The performance penalty is a la carte—when you add a composite tuple it’s up to you to “touch” all entities that don’t have it yet to populate it
The reason you cant change it probably just comes down to the inherent complexity of schema changes in a temporal db (what happens to the history view? To all old TX records?) and the philosophical stance Rich has against making the same name mean something different over time. His view: just use a new name and deprecate / remove the old one.
Notice that no schema changes which change type are allowed—tuples are not unique in that way
I think you may be thinking of composite tuples as a pure ephemeral projection of "real” data like an index in a relational db. That’s not really how it’s implemented in datomic—it’s more like actual data that the transactor automatically updates when it notices it’s components change
It doesn’t eagerly project it, it can’t repopulate it for you, and the data is in the same covering indexes as all other data
Thanks for the answer! But I'm still wondering, isn't there performance penalty in the "just use a new and and deprecate the old" strategy?
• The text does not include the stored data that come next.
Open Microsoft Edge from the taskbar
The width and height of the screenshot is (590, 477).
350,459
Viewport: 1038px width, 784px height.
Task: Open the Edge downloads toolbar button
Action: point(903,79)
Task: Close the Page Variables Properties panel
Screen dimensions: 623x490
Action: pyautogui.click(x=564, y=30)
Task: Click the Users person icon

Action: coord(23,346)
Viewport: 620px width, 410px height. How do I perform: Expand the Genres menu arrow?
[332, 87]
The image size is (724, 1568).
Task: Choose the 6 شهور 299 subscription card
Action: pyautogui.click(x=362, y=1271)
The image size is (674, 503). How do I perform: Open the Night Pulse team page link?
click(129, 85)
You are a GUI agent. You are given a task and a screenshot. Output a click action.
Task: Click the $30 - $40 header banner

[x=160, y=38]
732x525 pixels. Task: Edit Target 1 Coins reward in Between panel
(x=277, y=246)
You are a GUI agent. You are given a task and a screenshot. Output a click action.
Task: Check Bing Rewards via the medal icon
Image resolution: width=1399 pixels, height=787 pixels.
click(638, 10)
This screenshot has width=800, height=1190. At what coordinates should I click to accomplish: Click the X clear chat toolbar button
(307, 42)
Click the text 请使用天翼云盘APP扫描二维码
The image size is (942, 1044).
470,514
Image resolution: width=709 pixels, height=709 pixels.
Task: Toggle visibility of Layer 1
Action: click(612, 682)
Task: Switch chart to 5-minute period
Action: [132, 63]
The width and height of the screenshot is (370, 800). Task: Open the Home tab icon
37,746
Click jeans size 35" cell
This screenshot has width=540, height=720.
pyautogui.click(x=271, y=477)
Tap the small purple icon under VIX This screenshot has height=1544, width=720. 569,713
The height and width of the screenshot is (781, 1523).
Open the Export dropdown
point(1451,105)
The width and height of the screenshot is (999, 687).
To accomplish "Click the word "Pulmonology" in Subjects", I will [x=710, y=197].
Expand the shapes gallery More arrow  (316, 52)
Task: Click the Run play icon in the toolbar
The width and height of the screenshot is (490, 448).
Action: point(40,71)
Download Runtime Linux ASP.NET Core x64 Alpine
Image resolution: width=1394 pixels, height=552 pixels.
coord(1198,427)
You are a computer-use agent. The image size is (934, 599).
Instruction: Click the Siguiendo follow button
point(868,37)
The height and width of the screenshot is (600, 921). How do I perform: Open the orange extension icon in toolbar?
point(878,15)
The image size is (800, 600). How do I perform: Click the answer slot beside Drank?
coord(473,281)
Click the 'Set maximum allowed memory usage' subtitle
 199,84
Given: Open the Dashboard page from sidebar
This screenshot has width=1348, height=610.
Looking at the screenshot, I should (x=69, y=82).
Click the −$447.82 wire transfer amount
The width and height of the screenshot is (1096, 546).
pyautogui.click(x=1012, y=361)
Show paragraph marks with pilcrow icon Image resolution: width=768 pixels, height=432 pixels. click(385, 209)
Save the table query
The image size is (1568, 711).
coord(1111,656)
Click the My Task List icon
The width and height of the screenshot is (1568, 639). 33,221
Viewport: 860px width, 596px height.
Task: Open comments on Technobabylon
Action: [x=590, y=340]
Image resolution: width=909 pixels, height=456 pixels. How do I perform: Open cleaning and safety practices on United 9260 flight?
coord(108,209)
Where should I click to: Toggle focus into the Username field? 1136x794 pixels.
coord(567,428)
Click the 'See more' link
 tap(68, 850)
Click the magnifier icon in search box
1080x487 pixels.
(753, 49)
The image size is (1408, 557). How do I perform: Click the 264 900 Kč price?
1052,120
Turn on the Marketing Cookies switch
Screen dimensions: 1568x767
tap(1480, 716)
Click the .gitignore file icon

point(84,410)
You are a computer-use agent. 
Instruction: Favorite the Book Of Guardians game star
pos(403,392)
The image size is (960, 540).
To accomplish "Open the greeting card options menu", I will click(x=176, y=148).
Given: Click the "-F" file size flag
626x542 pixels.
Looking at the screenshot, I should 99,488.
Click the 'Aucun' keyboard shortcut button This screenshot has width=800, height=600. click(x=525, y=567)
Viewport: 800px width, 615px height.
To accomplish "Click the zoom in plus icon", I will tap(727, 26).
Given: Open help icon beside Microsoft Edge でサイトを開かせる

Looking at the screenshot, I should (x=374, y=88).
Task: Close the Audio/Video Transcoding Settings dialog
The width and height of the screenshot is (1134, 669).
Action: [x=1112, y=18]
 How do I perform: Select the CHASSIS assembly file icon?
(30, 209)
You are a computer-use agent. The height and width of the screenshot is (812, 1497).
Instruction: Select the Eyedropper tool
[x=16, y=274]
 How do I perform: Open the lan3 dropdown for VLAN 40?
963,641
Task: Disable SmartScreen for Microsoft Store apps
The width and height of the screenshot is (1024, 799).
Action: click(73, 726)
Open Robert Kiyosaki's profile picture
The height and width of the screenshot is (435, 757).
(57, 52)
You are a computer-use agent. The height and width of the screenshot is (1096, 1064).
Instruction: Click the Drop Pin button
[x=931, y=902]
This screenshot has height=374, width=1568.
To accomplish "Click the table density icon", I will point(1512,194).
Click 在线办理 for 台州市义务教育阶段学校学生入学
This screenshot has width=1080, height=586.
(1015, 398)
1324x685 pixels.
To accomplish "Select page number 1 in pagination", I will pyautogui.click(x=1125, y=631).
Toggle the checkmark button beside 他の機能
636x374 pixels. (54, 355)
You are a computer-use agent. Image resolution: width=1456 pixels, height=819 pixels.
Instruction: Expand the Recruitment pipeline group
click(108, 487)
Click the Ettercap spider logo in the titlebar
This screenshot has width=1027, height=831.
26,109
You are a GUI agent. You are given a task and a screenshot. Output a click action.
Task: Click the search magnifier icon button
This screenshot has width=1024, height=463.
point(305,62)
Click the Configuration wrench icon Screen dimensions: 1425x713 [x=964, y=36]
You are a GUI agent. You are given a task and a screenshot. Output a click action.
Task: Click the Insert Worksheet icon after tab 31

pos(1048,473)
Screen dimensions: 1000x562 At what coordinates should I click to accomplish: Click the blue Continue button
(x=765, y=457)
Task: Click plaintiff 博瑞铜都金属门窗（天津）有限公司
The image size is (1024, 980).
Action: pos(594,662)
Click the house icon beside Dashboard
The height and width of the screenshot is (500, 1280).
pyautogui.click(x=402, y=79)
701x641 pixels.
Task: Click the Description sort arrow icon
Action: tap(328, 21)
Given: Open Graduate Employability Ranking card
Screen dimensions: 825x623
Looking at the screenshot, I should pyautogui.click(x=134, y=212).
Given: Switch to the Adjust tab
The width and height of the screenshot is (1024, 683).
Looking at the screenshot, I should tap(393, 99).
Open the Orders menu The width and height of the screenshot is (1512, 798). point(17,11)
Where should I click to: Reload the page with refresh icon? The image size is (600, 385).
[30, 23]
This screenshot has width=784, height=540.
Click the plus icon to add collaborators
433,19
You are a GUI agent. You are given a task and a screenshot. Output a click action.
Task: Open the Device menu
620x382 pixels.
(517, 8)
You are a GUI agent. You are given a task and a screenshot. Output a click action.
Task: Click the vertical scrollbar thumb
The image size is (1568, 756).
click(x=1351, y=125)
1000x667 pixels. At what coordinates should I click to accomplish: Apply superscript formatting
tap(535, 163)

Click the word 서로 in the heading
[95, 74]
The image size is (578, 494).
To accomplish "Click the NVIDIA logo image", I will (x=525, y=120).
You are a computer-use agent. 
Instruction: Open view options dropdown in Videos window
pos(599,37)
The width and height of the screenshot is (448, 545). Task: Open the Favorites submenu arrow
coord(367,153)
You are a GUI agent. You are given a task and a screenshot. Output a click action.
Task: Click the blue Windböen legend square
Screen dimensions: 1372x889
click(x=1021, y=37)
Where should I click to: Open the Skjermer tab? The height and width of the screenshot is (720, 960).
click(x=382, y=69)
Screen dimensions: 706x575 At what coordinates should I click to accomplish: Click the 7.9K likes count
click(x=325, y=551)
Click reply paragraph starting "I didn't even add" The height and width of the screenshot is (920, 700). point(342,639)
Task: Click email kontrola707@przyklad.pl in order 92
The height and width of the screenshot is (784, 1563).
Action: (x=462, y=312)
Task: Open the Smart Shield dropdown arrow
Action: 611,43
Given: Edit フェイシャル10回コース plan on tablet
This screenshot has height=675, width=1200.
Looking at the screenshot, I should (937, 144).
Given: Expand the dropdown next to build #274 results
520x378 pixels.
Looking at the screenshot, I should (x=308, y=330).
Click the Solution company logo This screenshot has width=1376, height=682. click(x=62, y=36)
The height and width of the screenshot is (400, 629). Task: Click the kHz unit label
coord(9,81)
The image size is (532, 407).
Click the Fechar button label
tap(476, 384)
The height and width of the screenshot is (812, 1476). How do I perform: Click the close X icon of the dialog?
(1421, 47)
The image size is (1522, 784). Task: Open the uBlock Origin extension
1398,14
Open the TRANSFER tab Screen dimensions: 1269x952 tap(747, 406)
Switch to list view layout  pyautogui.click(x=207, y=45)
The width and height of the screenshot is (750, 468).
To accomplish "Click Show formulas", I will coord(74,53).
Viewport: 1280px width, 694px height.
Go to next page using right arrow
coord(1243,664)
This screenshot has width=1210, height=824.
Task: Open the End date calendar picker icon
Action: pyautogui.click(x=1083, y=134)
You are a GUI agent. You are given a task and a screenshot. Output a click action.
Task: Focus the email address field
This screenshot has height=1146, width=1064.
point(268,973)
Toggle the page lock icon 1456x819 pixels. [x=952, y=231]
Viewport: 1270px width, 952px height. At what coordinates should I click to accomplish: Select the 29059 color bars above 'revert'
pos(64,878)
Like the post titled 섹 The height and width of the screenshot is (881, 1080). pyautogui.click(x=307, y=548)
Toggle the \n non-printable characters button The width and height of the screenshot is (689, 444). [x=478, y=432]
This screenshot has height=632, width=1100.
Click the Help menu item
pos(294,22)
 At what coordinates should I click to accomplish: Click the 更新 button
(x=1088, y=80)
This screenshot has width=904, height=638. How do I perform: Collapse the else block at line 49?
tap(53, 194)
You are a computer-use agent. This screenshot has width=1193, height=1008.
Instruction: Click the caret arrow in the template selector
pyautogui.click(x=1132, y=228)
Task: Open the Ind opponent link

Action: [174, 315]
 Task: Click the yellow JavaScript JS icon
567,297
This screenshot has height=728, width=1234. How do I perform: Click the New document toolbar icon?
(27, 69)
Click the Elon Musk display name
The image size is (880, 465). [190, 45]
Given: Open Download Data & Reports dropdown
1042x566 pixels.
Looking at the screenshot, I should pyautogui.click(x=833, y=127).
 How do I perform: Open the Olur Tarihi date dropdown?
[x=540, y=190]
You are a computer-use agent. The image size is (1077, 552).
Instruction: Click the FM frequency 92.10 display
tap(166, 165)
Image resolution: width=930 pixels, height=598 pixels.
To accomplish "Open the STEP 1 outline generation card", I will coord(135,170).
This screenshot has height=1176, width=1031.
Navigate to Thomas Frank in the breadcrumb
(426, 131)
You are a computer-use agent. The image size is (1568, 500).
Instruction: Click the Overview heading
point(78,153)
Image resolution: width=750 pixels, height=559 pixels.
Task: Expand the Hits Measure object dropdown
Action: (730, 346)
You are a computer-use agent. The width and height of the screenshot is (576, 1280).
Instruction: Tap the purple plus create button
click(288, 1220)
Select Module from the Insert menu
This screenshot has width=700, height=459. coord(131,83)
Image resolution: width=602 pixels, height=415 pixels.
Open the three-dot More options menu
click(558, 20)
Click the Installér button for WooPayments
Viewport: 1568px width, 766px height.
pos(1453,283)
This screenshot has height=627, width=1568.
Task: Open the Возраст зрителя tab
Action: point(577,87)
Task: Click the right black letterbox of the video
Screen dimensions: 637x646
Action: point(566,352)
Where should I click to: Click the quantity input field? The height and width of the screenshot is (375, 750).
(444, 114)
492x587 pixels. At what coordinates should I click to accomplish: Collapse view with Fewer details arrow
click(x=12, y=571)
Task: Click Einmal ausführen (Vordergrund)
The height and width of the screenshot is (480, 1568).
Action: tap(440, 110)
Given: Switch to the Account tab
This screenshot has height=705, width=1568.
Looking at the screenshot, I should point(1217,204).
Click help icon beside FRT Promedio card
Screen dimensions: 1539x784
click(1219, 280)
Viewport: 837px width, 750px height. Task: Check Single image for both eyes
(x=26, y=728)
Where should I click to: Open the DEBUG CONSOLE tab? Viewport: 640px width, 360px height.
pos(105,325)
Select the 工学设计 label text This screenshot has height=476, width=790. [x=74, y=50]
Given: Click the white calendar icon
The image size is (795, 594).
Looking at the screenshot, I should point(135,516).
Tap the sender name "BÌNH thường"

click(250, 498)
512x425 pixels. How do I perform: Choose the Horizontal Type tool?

I mean, if I have attributes :a
, :b
and :c
, and a composite tuple a+b
, which I then decide to deprecate in favor of a new composite tuple a+b+c
, then whenever I'm changing the attribute :a
or :b
, Datomic will update the composite tuple a+b
, even though it's deprecated.
> I think you may be thinking of composite tuples as a pure ephemeral projection of "real” data like an index in a relational db. That’s not really how it’s implemented in datomic—it’s more like actual data that the transactor automatically updates when it notices it’s components change Right... so it's not really a performance penalty, but penalty in storage?
Which you can mitigate by eg adding noHistory to the attr and removing any value indexes if you have it
Would you say then @U09R86PA4 that the storage cost of old unnecessary composite tuples shouldn't really be much of a factor in deciding between composites vs the other types of tuples, when a composite would otherwise work?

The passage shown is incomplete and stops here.